Competitive enzyme-linked immunosorbent assay (cELISA)
The 6B211 was purified by HiTrap™ Protein G column (GE Healthcare Life Sciences, PA, USA) followed by conjugating with Horseradish Peroxidase (HRP) using EZ-Link™ Plus Activated Peroxidase (Thermo Scientific, NJ, USA) according to the manufacturer’s instruction. The HRP-6B211 was dialyzed with Slide-A-Lyzer Dialysis Cassettes (Thermo Scientific, NJ, USA) against PBS and stored in Pierce™ Peroxidase Conjugate Stabilizer (Thermo Scientific, NJ, USA).
The systematic checkerboard procedure was used to optimize the concentration of capture antigen and HRP-6B211. The optimal dilution of serum and blocking solution were determined experimentally. The established cELISA was performed in Corning® 96 Well Clear Flat Bottom Polystyrene High Bind Microplate (Corning, NY, USA). Briefly, plates were coated overnight with C-strain E2 (0.625µg/ml, 100µl/well) in PBS (without calcium and magnesium, pH7.4, Thermo Scientific, NJ, USA) at 4°C. After washing three times with PBST, the plates were blocked with blocking buffer by incubating at 37°C for 1 hr; after washing, 50 µl of diluted serum samples and 50 µl of diluted HRP-6B211 were added to each well and mixed well by pipetting. The plates were incubated at 37°C for 1 hr. After washing five times, 100 µl of room-temperature TMB Stabilized Chromogen (Invitrogen, CA, USA) were added and incubated at room temperature (RT) for 10 min; after adding 100 µl/well of 2N Sulfuric Acid (Ricca Chemical Company, TX, USA), the absorbance at 450 nm were obtained using SpectraMAX microplate reader (Molecular Devices, CA, USA). The OD450 of the samples were converted to a percent inhibition (PI) value using the following formulation: PI (%) = (OD450 value of negative controls − OD450 value of sample)/OD450 value of negative controls × 100%.

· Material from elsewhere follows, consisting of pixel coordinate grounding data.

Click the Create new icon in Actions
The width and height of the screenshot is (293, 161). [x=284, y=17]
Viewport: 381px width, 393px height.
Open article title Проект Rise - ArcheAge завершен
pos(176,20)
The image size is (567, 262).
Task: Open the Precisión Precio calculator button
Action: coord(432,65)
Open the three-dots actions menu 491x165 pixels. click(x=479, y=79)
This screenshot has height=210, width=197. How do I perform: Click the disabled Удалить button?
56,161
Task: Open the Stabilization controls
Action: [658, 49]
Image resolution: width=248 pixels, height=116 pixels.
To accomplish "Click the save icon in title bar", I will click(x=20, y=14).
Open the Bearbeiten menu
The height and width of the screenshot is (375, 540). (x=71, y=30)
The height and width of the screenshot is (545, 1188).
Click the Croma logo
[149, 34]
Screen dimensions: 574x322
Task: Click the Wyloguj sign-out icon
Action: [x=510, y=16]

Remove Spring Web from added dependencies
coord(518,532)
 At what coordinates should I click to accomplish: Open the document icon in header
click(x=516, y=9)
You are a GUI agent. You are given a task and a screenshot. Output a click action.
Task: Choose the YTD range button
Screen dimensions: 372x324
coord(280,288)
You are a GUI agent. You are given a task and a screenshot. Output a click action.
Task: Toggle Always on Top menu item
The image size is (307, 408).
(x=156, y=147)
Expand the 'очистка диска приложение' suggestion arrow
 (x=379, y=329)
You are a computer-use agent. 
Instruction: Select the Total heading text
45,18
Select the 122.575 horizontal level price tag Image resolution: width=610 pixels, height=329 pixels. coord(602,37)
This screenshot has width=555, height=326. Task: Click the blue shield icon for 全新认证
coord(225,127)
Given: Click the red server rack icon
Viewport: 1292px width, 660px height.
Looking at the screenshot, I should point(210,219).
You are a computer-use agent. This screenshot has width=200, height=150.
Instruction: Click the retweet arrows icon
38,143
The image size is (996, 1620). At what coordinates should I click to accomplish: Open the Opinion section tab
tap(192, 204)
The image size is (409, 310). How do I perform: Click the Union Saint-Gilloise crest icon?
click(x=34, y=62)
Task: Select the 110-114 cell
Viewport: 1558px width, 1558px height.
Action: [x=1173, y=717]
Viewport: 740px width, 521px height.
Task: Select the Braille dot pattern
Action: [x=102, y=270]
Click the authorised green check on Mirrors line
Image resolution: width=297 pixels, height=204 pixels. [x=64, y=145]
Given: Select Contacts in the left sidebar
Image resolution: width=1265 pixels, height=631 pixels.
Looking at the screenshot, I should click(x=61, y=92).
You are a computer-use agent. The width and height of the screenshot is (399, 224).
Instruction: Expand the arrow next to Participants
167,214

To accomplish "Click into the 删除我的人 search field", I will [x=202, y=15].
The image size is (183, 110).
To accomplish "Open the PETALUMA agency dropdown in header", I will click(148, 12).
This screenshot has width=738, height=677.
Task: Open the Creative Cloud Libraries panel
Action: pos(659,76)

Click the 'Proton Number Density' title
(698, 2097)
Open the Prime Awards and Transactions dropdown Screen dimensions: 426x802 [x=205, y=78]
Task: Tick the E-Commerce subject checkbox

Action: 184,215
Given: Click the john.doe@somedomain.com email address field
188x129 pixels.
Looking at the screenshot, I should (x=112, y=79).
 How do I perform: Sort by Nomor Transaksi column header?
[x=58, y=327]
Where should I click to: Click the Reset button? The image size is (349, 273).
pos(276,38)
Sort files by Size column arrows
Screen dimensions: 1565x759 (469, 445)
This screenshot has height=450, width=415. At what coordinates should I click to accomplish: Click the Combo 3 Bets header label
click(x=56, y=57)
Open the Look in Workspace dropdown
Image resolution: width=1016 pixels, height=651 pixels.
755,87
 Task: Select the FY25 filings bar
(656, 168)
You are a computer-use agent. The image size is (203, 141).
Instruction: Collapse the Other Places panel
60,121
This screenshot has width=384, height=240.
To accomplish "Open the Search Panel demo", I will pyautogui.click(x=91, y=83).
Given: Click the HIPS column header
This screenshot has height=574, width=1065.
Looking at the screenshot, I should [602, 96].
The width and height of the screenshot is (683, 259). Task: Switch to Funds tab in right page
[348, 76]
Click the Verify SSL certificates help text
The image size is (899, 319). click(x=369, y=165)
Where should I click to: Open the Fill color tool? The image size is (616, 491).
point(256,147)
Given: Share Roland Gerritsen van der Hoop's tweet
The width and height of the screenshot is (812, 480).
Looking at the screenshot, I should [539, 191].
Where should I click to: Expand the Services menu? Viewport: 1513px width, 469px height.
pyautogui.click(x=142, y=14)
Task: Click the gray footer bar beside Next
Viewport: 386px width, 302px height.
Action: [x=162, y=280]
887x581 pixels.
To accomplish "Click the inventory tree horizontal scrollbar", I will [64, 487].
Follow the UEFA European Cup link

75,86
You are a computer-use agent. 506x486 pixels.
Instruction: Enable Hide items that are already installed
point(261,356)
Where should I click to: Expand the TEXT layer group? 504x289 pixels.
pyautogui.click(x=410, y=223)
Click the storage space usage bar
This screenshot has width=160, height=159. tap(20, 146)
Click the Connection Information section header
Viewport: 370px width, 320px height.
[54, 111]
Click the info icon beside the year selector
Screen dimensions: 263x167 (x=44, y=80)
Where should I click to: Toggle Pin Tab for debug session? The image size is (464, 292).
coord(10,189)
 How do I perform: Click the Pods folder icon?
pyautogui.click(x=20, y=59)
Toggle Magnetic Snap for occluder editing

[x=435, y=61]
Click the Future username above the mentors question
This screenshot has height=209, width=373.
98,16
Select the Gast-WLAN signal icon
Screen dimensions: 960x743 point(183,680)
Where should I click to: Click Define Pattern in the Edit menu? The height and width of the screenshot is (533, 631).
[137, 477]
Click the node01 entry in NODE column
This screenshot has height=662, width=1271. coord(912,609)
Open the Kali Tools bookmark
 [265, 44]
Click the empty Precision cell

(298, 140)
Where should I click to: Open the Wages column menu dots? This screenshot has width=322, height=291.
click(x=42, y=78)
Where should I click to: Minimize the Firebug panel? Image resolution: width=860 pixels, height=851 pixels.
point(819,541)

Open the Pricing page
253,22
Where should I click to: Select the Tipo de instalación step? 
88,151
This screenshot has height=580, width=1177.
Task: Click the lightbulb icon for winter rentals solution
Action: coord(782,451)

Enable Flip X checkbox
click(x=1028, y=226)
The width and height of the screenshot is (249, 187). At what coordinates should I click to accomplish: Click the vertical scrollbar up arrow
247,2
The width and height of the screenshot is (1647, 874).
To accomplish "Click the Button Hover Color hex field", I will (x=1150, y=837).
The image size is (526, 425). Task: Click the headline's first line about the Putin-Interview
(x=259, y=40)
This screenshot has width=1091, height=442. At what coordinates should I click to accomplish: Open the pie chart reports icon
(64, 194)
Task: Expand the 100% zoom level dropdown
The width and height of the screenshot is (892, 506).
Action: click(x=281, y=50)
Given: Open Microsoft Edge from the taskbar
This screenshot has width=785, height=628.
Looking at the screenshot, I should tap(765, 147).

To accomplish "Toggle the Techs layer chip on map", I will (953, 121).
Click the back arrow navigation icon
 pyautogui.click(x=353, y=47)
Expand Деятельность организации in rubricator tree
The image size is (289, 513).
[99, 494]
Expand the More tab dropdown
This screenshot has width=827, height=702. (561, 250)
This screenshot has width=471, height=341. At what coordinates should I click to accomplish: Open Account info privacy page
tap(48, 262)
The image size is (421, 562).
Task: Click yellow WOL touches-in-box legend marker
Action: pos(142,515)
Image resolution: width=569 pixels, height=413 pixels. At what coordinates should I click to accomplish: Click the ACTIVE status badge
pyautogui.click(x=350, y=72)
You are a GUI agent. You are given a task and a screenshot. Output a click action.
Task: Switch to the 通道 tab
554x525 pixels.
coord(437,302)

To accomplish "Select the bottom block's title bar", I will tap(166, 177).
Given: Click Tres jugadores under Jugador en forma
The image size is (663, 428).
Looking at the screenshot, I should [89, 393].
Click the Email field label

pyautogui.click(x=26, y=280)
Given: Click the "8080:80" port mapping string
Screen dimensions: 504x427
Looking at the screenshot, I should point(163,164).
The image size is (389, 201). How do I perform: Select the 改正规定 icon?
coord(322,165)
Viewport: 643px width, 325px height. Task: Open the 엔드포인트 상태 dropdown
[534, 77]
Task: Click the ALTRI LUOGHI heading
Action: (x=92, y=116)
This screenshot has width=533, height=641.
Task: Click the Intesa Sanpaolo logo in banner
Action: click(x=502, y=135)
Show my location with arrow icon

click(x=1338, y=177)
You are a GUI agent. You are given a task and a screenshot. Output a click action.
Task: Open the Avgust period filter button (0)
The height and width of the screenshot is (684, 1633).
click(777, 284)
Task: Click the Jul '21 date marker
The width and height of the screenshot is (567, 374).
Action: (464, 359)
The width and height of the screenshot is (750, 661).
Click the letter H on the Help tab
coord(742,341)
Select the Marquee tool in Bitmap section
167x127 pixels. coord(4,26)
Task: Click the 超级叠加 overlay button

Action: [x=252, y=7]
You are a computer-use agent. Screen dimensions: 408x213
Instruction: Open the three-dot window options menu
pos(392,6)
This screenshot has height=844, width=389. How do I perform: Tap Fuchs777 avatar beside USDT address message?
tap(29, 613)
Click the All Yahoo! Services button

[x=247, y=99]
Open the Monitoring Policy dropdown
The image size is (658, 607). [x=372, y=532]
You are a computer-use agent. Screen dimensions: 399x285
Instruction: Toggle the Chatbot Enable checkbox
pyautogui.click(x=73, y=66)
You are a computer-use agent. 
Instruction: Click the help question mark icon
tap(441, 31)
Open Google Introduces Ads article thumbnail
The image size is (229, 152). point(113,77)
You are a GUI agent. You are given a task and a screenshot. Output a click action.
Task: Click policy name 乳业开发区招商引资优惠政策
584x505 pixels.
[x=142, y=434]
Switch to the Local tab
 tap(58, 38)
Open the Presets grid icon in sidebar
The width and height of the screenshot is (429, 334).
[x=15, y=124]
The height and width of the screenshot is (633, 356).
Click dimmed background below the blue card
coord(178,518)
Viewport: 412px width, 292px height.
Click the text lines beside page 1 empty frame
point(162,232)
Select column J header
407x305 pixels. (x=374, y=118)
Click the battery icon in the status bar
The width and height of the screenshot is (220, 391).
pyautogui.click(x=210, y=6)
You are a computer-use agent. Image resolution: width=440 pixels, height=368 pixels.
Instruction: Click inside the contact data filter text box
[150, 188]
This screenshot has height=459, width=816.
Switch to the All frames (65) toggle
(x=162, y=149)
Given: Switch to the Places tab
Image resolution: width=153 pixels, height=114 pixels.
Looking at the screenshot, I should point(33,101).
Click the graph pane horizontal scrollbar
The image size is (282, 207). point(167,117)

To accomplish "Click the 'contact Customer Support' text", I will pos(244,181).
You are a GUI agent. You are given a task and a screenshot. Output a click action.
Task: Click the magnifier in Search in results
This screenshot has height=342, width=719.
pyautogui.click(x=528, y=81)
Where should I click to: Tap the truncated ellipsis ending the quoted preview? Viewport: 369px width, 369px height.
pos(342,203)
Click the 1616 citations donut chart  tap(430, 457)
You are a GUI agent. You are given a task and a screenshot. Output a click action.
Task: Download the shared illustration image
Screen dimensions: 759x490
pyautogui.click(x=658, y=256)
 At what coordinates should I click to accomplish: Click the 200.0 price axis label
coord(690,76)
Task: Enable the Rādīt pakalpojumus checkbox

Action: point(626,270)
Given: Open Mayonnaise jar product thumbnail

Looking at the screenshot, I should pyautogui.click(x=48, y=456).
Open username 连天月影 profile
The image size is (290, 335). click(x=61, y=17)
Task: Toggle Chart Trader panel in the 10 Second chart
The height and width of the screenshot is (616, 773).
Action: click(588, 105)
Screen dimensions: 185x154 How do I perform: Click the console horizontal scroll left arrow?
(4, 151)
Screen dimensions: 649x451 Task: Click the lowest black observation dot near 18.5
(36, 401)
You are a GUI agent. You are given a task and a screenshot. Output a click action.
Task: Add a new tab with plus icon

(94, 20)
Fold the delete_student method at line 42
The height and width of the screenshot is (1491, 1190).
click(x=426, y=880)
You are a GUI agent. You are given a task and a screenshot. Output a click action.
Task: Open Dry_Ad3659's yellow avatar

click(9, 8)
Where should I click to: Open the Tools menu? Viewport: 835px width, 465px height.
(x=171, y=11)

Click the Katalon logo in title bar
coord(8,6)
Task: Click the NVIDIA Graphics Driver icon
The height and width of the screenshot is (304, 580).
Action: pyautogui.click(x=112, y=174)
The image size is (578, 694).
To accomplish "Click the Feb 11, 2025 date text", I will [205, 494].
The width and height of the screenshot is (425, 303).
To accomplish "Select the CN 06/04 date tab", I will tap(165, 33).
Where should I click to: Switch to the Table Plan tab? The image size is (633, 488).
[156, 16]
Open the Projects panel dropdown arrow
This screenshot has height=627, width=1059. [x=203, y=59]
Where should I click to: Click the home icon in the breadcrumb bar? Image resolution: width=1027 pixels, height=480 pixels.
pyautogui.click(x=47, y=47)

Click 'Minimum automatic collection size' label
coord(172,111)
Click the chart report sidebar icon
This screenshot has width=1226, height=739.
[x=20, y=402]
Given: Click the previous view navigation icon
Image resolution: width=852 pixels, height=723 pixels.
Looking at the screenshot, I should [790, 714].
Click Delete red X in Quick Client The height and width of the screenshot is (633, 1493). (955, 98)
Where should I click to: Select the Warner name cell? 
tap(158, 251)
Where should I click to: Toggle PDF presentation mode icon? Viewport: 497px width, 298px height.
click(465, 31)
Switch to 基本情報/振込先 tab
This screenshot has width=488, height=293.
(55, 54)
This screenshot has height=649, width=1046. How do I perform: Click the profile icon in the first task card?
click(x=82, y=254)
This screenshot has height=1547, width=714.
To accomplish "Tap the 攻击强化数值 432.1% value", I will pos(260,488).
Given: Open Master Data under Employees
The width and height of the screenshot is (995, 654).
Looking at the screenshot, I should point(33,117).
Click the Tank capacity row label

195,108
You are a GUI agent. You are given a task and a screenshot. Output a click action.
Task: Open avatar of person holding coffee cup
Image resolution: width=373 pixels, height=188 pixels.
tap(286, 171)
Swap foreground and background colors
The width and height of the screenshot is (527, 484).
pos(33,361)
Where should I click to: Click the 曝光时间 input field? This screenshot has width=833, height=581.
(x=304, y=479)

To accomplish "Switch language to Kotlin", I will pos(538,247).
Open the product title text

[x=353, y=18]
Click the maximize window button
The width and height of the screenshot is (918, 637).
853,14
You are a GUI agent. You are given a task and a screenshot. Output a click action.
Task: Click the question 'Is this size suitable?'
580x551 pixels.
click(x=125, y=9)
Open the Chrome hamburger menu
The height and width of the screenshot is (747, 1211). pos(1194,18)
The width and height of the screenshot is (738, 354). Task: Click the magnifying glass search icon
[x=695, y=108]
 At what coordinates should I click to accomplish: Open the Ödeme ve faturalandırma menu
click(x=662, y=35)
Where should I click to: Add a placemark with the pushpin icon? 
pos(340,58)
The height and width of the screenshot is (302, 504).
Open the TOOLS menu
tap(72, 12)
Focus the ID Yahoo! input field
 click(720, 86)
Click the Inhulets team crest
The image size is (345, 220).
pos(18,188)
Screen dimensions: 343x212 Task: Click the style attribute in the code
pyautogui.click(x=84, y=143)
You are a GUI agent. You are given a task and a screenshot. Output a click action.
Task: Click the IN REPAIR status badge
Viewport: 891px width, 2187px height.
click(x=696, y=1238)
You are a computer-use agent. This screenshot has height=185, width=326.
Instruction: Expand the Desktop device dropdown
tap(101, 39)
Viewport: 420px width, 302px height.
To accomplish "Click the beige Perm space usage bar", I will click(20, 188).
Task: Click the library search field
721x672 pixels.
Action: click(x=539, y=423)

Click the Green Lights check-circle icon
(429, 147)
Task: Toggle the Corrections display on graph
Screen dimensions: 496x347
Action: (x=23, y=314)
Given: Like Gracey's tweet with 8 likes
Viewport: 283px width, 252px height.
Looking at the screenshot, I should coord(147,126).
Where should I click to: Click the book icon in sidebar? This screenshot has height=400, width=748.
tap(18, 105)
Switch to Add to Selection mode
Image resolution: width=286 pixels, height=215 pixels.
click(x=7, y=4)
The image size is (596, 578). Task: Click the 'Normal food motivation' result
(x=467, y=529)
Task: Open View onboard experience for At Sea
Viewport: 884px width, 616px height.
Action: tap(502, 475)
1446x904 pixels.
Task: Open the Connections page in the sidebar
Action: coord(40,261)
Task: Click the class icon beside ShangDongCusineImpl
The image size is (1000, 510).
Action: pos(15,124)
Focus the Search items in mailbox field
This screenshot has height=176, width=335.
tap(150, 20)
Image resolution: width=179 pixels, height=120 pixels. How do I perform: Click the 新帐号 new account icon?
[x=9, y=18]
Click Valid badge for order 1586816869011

The cut-off value that served as the threshold to separate VNT positive sera from VNT negative sera was determined by testing negative sera of unvaccinated pigs and VNT positive sera of C-strain or C-strain E2 subunit vaccinated pigs (21-56 DPV).
Serial derived serum samples after vaccination with C-strain from 0 to 56 DPV at every 7 days were used for testing the kinetics of antibody titers of pigs (n=2) at different time intervals post-vaccination.
Reproducibility and statistical analysis of the cELISA
Inter-assay and intra-assay reproducibility for the established cELISA was evaluated by testing CSFV antibody negative (n=20) serum samples and C-strain VNT positive pig serum samples (n=20). For the intra-assay reproducibility, each serum sample (in duplicate) was detected by the same batch of pre-coated ELISA plates. For the inter-assay reproducibility, each serum sample was detected by three batches of pre-coated ELISA plates. Sensitivity and specificity analysis were carried out by the web-based MedCalc statistical software (https://www.medcalc.org/calc/diagnostic_test.php). Statistical analysis of reproducibility was carried out by calculate the mean PI value and coefficient of variation (CV) of replications of each test. Statistical analysis of the degree of agreement (Kappa value) and correlation between the established cELISA and VNT were carried out by McNemar’s test and Pearson correlation coefficient analysis in SPSS Statistics for Windows, version 25.0 (IBM Crop, NY, USA). Differences were considered statistically significant when p < 0.05. Scatter plots was generated using the same program.